The tradition of folk theatre in Haryana is very old. Plays, to begin with were staged in the open with audience sitting around. A combination of music, dance, poetry and speech was called Natya.

In Hindu mythology, the gods themselves figure as supreme dancers. Drama was created not merely for pleasure but for conveying moral truths. The first Sanskrit Drama emerged from the festival of Indra's Banner, which celebrated  the triumph of the gods over the demons. 

Folk theatre is divided into two categories

(1) Temple based religious theatre with Indian Epics and Puranas being the source material for characters.

(2) Community-based secular theatre, of minor forms and lighter variety.

In reality several themes are mixed together -  mythological love, popular history and religious themes, all with overtones of secular values. 

Haryana Swang follows in the old tradition, being the most popular variety of performance based on the 'open stage' technique. It is an all male cultural troupe of twenty to thirty artistes, including the director, producer musicians and actors. The female roles are also played by males, but female troupes are not altogether unknown. Towards the end of the nineteenth century and beginning of the present, all women Swang troupes performed in western Uttar Pradesh and the adjoining 'Khadar 'area of Haryana. 

The origin of Swang is traced to one Kishan Lala Bhat, who laid the foundation of the present style of folk theatre. In Haryana the most celebrated name is that of Dip Chand Bahman of village Shiri Khunda in Sonepat. He was popularly known as Shaskespeare or Kalidas of Haryana. 

The stage of Swang does not require the elaborate arrangements of the modern dramatic performances. There are no curtains or a green-room for make-up. There is only a wooden plat form about three and a half metres long and of the same breadth. The rest is all a display of skill and stamina of the artistes who perform as long as six hours. They do not use loudspeakers.

An hour before the show, the musicians of the orchestra begin to create the proper atmosphere. The artistes sing some religious or other songs connected with the play.

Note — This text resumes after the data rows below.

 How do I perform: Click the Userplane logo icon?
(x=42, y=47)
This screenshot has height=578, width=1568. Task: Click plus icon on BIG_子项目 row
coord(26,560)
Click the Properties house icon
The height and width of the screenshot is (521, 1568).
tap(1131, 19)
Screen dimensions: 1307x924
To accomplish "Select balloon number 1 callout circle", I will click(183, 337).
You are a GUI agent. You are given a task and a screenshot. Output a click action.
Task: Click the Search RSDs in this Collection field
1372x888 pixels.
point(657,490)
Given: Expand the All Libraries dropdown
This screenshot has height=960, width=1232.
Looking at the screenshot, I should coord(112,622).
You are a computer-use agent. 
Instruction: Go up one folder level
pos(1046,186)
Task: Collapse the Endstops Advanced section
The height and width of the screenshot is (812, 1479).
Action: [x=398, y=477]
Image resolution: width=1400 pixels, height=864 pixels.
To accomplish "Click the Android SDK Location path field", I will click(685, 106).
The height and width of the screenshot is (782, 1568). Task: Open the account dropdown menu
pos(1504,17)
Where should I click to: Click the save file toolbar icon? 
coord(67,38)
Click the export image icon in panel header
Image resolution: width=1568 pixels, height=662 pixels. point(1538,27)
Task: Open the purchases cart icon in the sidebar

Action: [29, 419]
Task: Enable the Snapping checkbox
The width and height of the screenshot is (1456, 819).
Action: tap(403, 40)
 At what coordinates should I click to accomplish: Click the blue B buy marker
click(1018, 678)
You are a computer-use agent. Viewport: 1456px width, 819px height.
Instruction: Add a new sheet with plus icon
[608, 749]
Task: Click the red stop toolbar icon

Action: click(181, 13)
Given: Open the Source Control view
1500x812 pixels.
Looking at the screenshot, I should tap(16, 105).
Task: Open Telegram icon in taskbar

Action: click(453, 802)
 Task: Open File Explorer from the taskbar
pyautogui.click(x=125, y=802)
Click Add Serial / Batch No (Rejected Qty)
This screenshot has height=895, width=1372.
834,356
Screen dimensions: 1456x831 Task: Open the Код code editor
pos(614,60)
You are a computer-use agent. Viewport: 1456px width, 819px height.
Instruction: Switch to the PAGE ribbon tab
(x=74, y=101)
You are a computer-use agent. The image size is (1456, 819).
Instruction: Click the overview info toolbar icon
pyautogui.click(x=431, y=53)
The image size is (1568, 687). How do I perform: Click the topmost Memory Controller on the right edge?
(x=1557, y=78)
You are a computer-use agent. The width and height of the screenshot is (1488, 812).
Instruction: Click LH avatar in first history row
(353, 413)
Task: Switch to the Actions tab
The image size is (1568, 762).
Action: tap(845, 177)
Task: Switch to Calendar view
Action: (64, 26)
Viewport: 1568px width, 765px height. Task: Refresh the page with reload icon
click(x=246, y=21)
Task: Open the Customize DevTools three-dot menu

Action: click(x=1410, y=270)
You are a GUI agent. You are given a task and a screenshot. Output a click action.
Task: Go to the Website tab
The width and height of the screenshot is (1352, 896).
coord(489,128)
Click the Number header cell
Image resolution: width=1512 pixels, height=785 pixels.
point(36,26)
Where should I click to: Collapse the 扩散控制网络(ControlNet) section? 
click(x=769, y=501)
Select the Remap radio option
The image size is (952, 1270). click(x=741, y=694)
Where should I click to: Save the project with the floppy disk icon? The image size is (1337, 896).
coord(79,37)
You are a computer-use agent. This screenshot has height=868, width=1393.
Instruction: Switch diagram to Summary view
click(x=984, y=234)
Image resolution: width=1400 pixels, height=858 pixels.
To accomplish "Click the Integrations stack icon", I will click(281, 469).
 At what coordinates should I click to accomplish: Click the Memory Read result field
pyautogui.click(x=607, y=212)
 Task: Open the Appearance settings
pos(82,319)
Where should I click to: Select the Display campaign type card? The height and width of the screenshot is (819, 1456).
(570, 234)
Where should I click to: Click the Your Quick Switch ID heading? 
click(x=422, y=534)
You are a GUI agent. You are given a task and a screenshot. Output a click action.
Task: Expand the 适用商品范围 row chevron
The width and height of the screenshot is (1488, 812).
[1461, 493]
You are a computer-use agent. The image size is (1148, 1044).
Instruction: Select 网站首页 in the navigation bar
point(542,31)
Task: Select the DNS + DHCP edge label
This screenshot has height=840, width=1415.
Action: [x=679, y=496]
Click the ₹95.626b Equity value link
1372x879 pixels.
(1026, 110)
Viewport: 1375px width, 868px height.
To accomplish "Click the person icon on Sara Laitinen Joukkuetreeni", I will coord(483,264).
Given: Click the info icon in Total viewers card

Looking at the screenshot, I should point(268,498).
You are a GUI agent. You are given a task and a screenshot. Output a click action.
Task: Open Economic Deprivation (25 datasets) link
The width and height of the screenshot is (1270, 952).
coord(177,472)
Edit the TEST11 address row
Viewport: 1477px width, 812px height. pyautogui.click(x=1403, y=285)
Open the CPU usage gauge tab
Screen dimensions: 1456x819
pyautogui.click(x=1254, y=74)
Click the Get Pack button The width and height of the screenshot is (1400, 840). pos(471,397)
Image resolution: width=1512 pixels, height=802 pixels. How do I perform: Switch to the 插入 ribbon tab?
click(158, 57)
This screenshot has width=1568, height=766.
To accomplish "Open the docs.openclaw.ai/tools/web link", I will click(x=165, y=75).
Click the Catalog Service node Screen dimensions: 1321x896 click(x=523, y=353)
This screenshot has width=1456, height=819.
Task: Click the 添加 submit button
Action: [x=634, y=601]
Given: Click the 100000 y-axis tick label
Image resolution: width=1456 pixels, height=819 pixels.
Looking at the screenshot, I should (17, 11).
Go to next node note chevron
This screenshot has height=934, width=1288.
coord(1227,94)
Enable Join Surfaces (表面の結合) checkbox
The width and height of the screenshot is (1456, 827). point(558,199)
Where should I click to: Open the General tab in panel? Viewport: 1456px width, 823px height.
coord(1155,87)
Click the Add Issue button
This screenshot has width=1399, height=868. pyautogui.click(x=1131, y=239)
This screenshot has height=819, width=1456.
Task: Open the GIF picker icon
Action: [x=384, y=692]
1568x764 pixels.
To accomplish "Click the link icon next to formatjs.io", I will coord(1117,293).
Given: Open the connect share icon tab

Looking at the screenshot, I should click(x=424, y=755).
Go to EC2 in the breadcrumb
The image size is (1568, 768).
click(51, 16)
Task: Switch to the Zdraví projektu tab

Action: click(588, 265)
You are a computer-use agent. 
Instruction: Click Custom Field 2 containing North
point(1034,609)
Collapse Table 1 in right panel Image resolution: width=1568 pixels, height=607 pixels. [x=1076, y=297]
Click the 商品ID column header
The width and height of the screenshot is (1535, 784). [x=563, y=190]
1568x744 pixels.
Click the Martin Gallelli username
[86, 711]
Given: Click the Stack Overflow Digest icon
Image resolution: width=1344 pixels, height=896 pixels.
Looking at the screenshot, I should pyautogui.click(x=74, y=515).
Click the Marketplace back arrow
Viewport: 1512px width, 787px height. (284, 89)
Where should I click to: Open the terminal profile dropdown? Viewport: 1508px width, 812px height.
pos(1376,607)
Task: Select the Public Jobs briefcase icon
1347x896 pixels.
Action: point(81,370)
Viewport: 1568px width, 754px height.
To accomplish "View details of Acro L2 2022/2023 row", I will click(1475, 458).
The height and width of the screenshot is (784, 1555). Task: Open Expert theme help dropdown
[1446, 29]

Then the Guru appears ands the artists touch the feet to evoke his blessings. The play opens with a song bhait in praise of the Goddess of knowledge (Bhawani).

With a brief introduction about the play, the performance starts. The Haryan Swang has enriched it self by borrowing and adopting a variety of themes, it embraces romances like Sorath, Nihalde, Padmawat, Nautanki etc. There are historical and semi-historical themes based on Epics, such as Raja Rissalu, Kichak Badh, Draupadi Chirharan, Amar Sing Rathor, Sarwar Neer, Jaswant Singh etc. Themes of old literature, such as Gopi Chand Bhartari Hari, Harischander, Raja Bhoj etc are also adopted. Mythological themes like Prahlad Bhagat and Punjabi romances like Pooran Bhagat, Heer Ranjha etc have become a part of the vast and varied themes on which the Haryanvi rural theatre operates.